Steven Plitt, Expert Witness

Insurance Bad Faith Claim Handling Expert Serving Clients Nationwide

Phone: 602-322-4038
Steven Plitt, Expert Witness

Steven Plitt, Expert Witness

Insurance Bad Faith Claim Handling Expert Serving Clients Nationwide

Upon a certified question, the Montana Supreme Court recently found that when liability for an automobile accident is reasonably clear and it is also reasonably clear that the amount of the loss exceeded the available policy limits, that the insurance company could not condition its payment of its policy limits on obtaining a release of its insured.

In High Country Paving, Inc. v. Union Fire and Casualty Co., 2019 Mt. 297, 454 P.3d 1210 (Mt.

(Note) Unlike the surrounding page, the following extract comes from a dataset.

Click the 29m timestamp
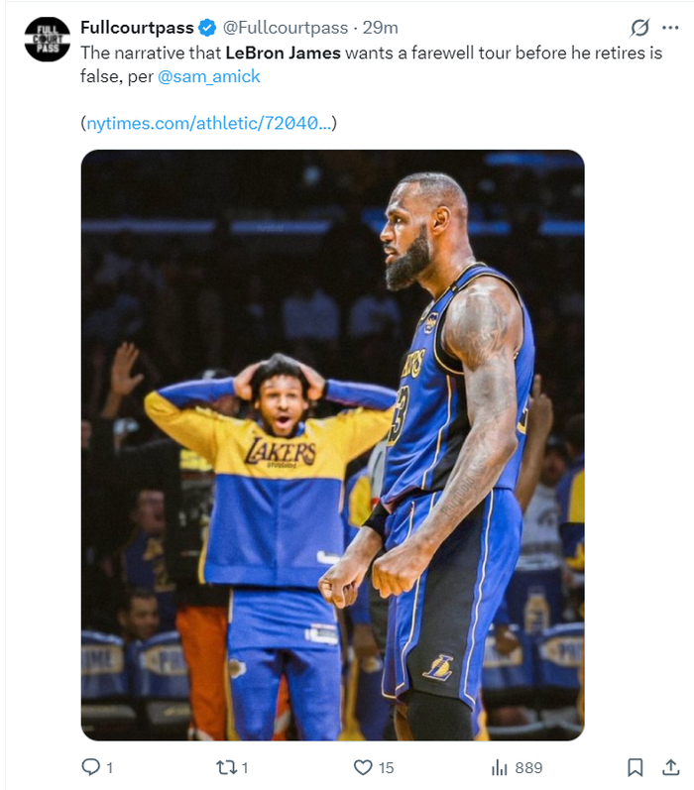The image size is (694, 790). click(381, 27)
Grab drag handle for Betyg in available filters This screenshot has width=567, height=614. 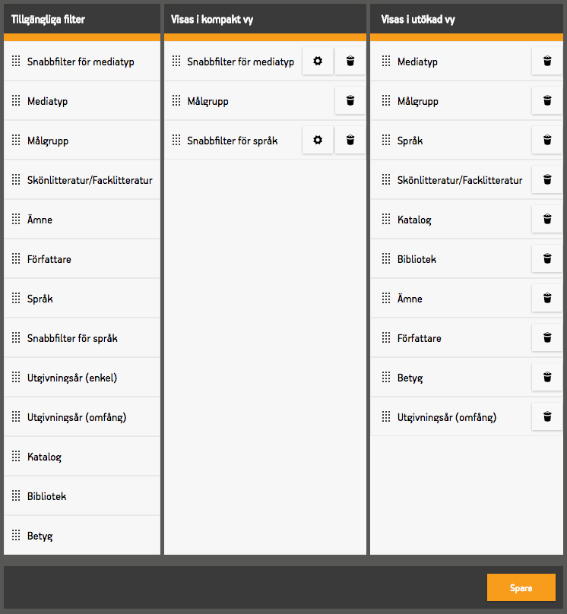(x=16, y=536)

Dec. 2019) the insured had purchased various policies from United Fire and Casualty Co. (CGL coverage with a $1 million per occurrence limit/$2 million aggregate; commercial automobile liability coverage with a $1 million limit; and commercial umbrella coverage with a $2 million limit).  The case involved an accident that occurred when an equipment trailer attached to the insured’s vehicle became unhitched while in motion, thereby colliding with another vehicle.  The driver of the other vehicle was killed in the accident and a passenger in the other vehicle was critically injured.  Counsel for the injured victims sent the insured a demand letter seeking payment of the auto and umbrella coverage limits without allowance for a release of the insured.  The injured victims claimed economic damages of well over $1.5 million and general damages totaling $2.5 million which, combined, were in excess of the $3 million policy limits.  Defense counsel hired by the insurance company demanded that no settlement be made unless part of the settlement included a release of the insured.  Thereafter, the insurance company offered its $3 million policy limits on behalf of the insured in exchange for a release of the insured.  However, this offer was rejected.  The attorney for claimants then demanded the $3 million policy limits plus an additional $2.5 million from the insured in exchange for the requested release.  Following this counteroffer, the insurance company paid its $3 million policy limits without obtaining a release.  Thereafter, the insured negotiated for a complete settlement with a release for an additional payment of $1,275,000.  The insured then demanded that the insurance company either pay the additional $1,275,000 or to reject the proposed settlement and continue to defend the insured without a reservation of rights.  The insurer refused to pay any further amounts under its policy but agreed to continue to defend under a reservation.  The insured then settled with the injured parties for $1,275,000 in exchange for a release.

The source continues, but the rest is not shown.